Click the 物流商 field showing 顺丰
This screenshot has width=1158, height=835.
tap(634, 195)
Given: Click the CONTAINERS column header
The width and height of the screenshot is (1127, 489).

==

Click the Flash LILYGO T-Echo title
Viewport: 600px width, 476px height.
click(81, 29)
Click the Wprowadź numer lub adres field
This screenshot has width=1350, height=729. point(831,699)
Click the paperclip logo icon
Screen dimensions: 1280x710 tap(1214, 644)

YOUR GOAL
Within the data above, the span starting at the line containing "Given: Click the CONTAINERS column header" and ending at the line containing "The width and" is to be retyped exactly, with no other lines.

ANSWER TO THE PROBLEM
Given: Click the CONTAINERS column header
The width and height of the screenshot is (1127, 489).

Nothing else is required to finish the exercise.